▶ [RECORDS SHOWN]
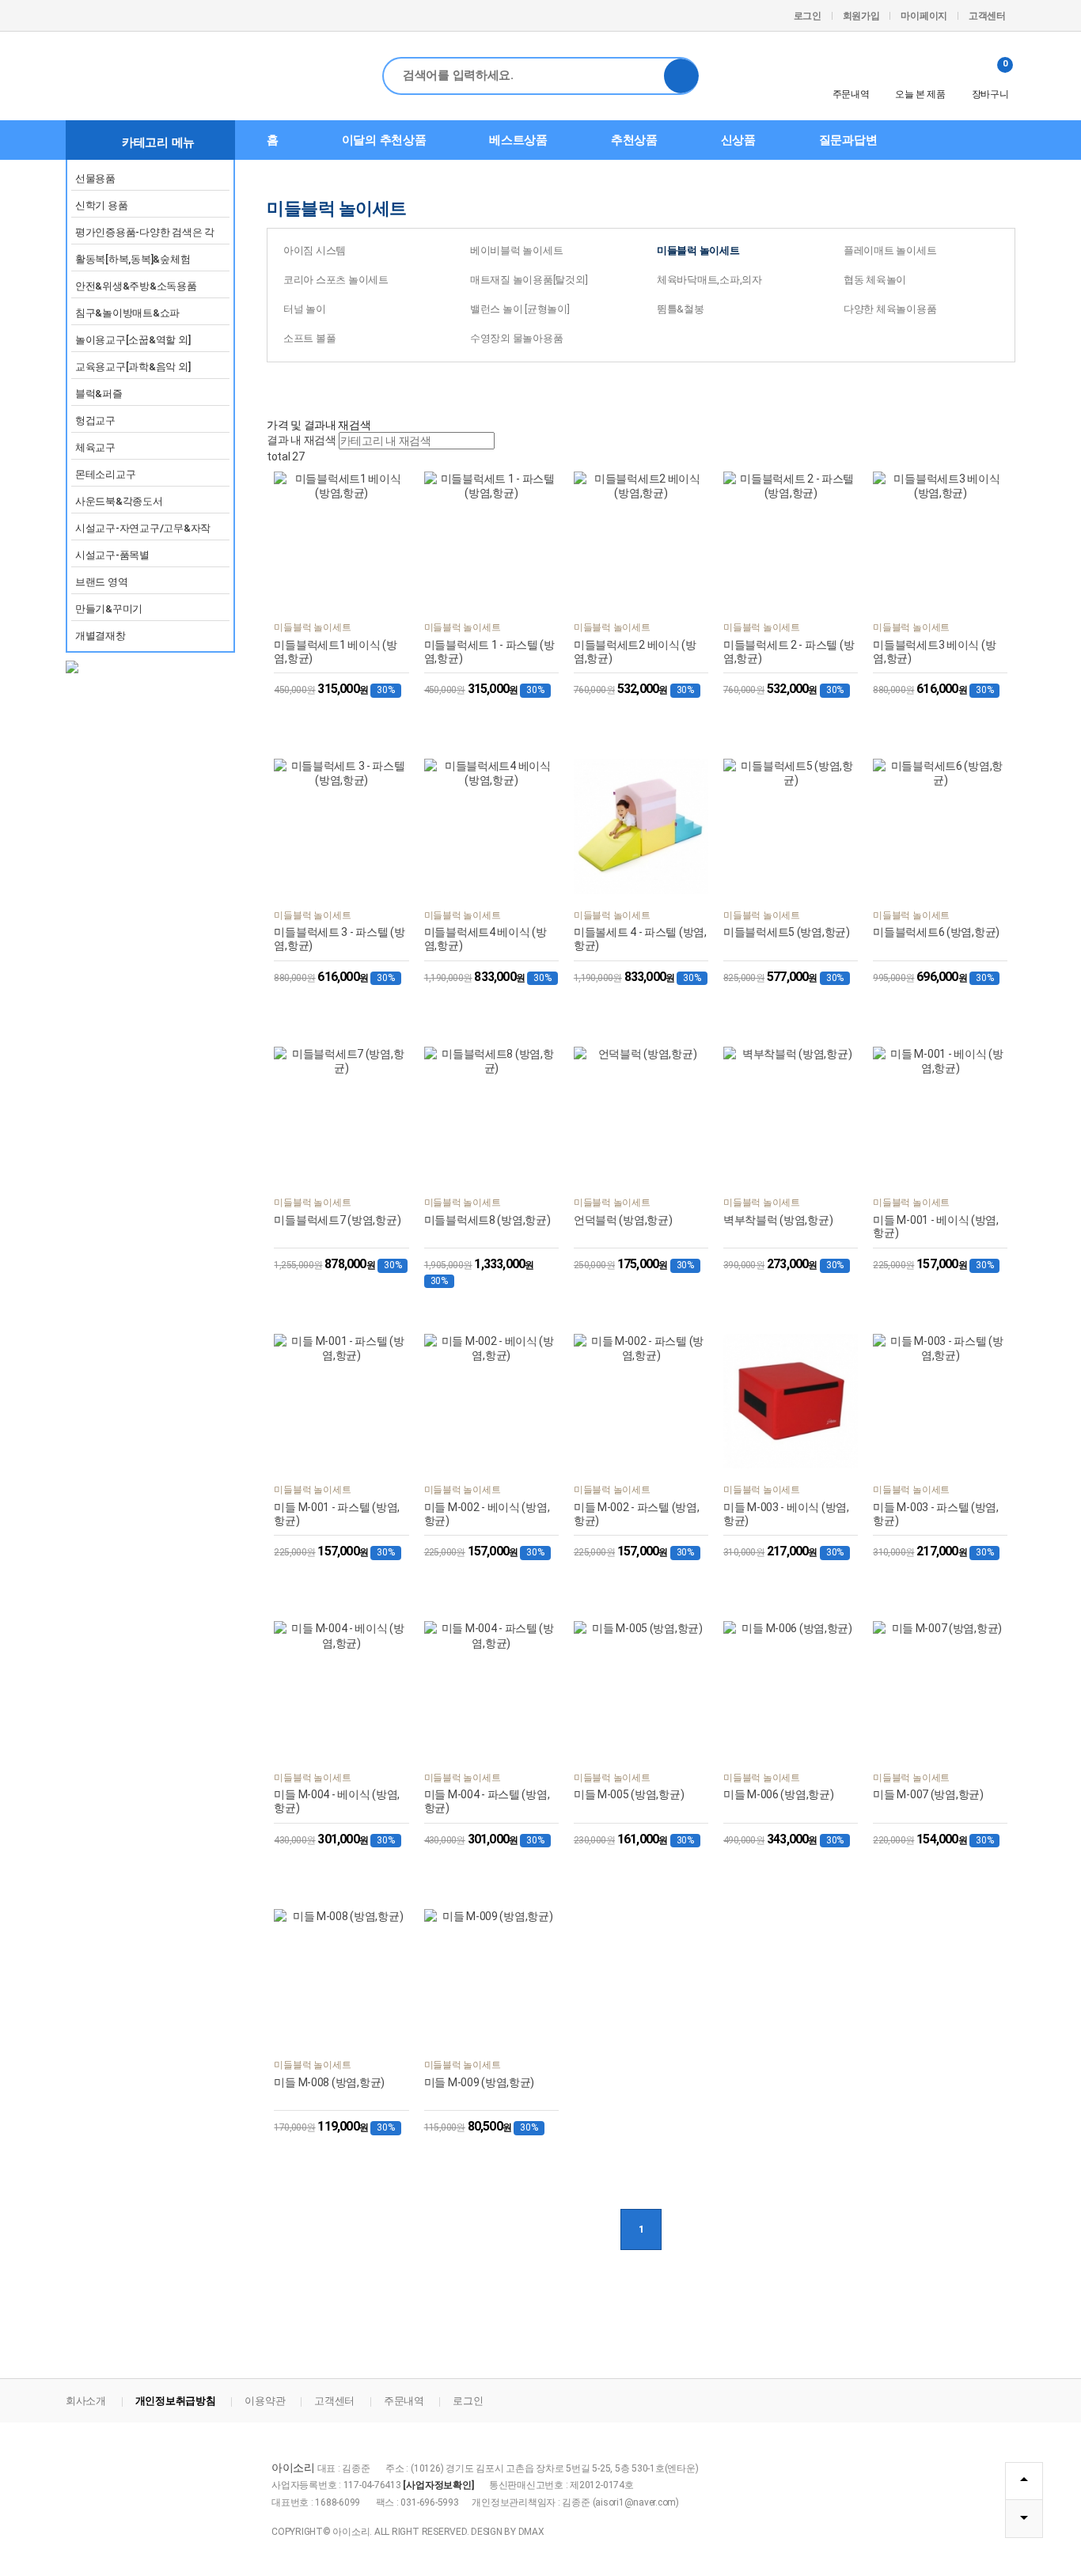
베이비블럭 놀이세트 (516, 250)
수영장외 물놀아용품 (516, 338)
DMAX (531, 2531)
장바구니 (990, 79)
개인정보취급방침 (175, 2401)
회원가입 (861, 15)
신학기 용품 (101, 205)
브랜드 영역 (101, 582)
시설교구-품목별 (112, 555)
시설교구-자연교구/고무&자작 (143, 528)
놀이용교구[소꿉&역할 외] (132, 340)
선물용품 (95, 178)
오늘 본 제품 (920, 94)
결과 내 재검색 (301, 440)
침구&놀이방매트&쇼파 (127, 313)
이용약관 (265, 2401)
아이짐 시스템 (314, 250)
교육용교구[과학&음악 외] (132, 367)
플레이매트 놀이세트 (890, 250)
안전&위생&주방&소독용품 (136, 286)
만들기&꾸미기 (108, 609)
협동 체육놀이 (875, 280)
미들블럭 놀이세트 (698, 250)
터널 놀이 (304, 309)
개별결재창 (100, 636)
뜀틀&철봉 (680, 309)
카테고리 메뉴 (158, 142)
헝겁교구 (95, 420)
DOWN (1024, 2519)
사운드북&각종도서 (119, 501)
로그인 (807, 15)
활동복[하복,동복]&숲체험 (132, 259)
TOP (1024, 2481)
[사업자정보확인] (438, 2485)
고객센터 (987, 15)
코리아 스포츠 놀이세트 (336, 280)
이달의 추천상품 (384, 139)
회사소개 (86, 2401)
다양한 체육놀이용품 (890, 309)
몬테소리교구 (105, 474)
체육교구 (95, 447)
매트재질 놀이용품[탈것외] (528, 280)
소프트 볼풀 (309, 338)
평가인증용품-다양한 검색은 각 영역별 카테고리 (144, 235)
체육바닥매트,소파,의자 (709, 280)
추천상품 (634, 139)
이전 (593, 2229)
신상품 (738, 139)
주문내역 (851, 94)
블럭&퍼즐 (99, 394)
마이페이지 (924, 15)
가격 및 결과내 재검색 (319, 425)
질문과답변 (848, 139)
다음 (689, 2229)
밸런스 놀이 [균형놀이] (520, 309)
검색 (681, 76)
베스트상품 (518, 139)
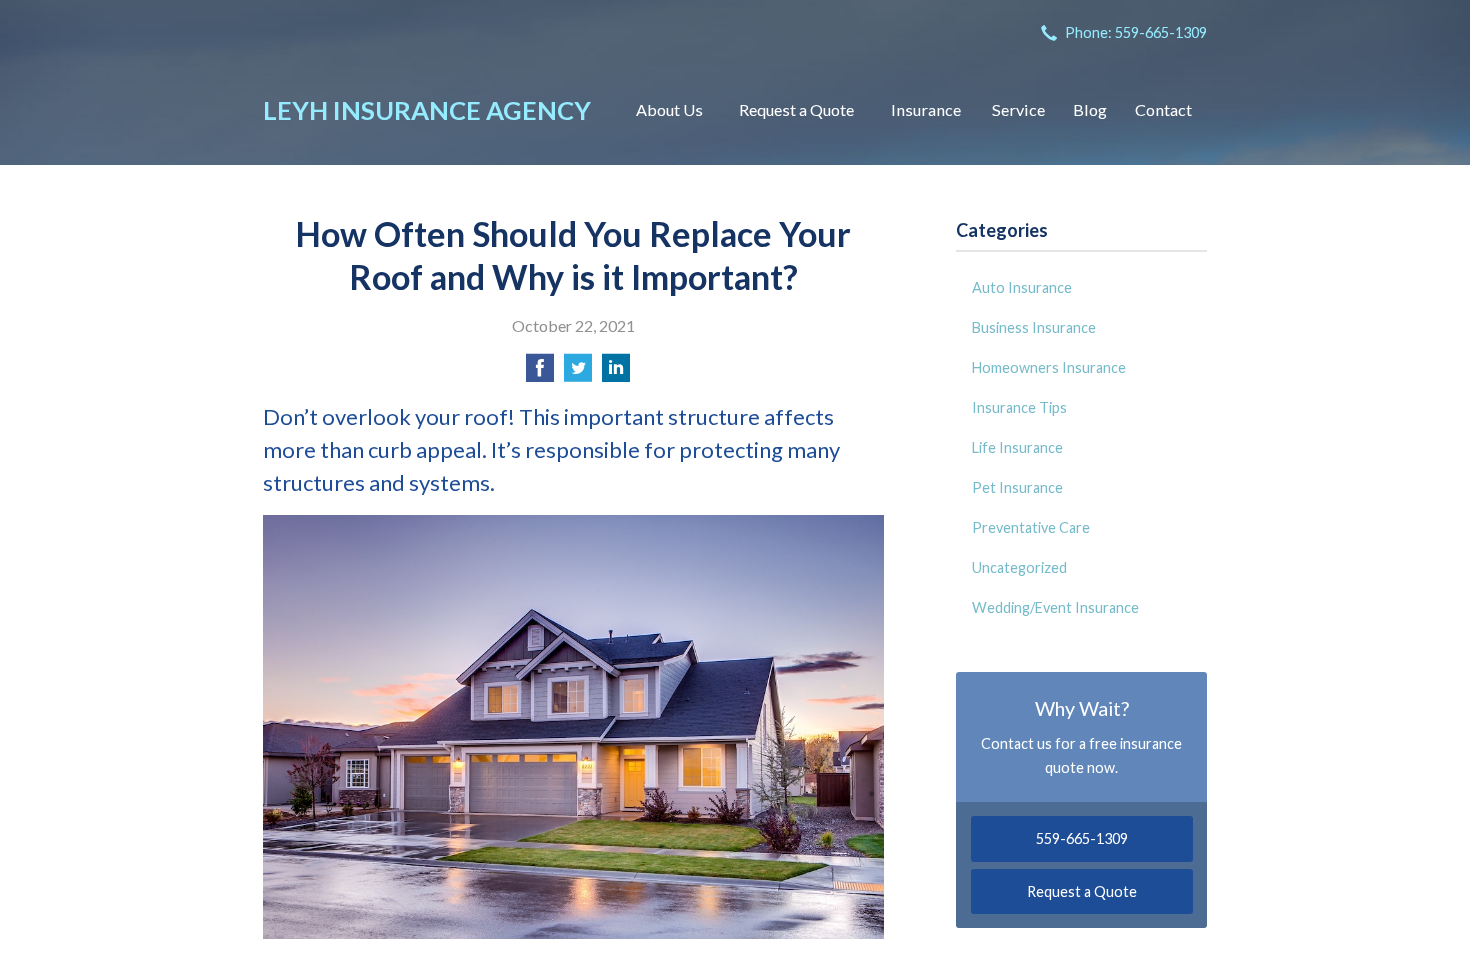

▶ [REQUIRED WORK] Transcribe exactly the span of lines that opens with the line holding "오늘 본 제품 (920, 94)" and closes with the last line of the entries above. Omit pictures.

▶ [SOLUTION]
오늘 본 제품 (920, 94)
결과 내 재검색 (301, 440)
침구&놀이방매트&쇼파 (127, 313)
이용약관 (265, 2401)
아이짐 시스템 (314, 250)
교육용교구[과학&음악 외] (132, 367)
플레이매트 놀이세트 (890, 250)
안전&위생&주방&소독용품 (136, 286)
만들기&꾸미기 (108, 609)
협동 체육놀이 (875, 280)
미들블럭 놀이세트 (698, 250)
터널 놀이 (304, 309)
개별결재창 (100, 636)
뜀틀&철봉 (680, 309)
카테고리 메뉴 (158, 142)
헝겁교구 (95, 420)
DOWN (1024, 2519)
사운드북&각종도서 (119, 501)
로그인 (807, 15)
활동복[하복,동복]&숲체험 (132, 259)
TOP (1024, 2481)
[사업자정보확인] (438, 2485)
고객센터 (987, 15)
코리아 스포츠 놀이세트 (336, 280)
이달의 추천상품 (384, 139)
회사소개 (86, 2401)
다양한 체육놀이용품 (890, 309)
몬테소리교구 (105, 474)
체육교구 (95, 447)
매트재질 놀이용품[탈것외] (528, 280)
소프트 볼풀 (309, 338)
평가인증용품-다양한 검색은 각 영역별 카테고리 (144, 235)
체육바닥매트,소파,의자 (709, 280)
추천상품 (634, 139)
이전 (593, 2229)
신상품 (738, 139)
주문내역 (851, 94)
블럭&퍼즐 (99, 394)
마이페이지 (924, 15)
가격 및 결과내 재검색 (319, 425)
질문과답변 (848, 139)
다음 (689, 2229)
밸런스 놀이 [균형놀이] (520, 309)
검색 (681, 76)
베스트상품 (518, 139)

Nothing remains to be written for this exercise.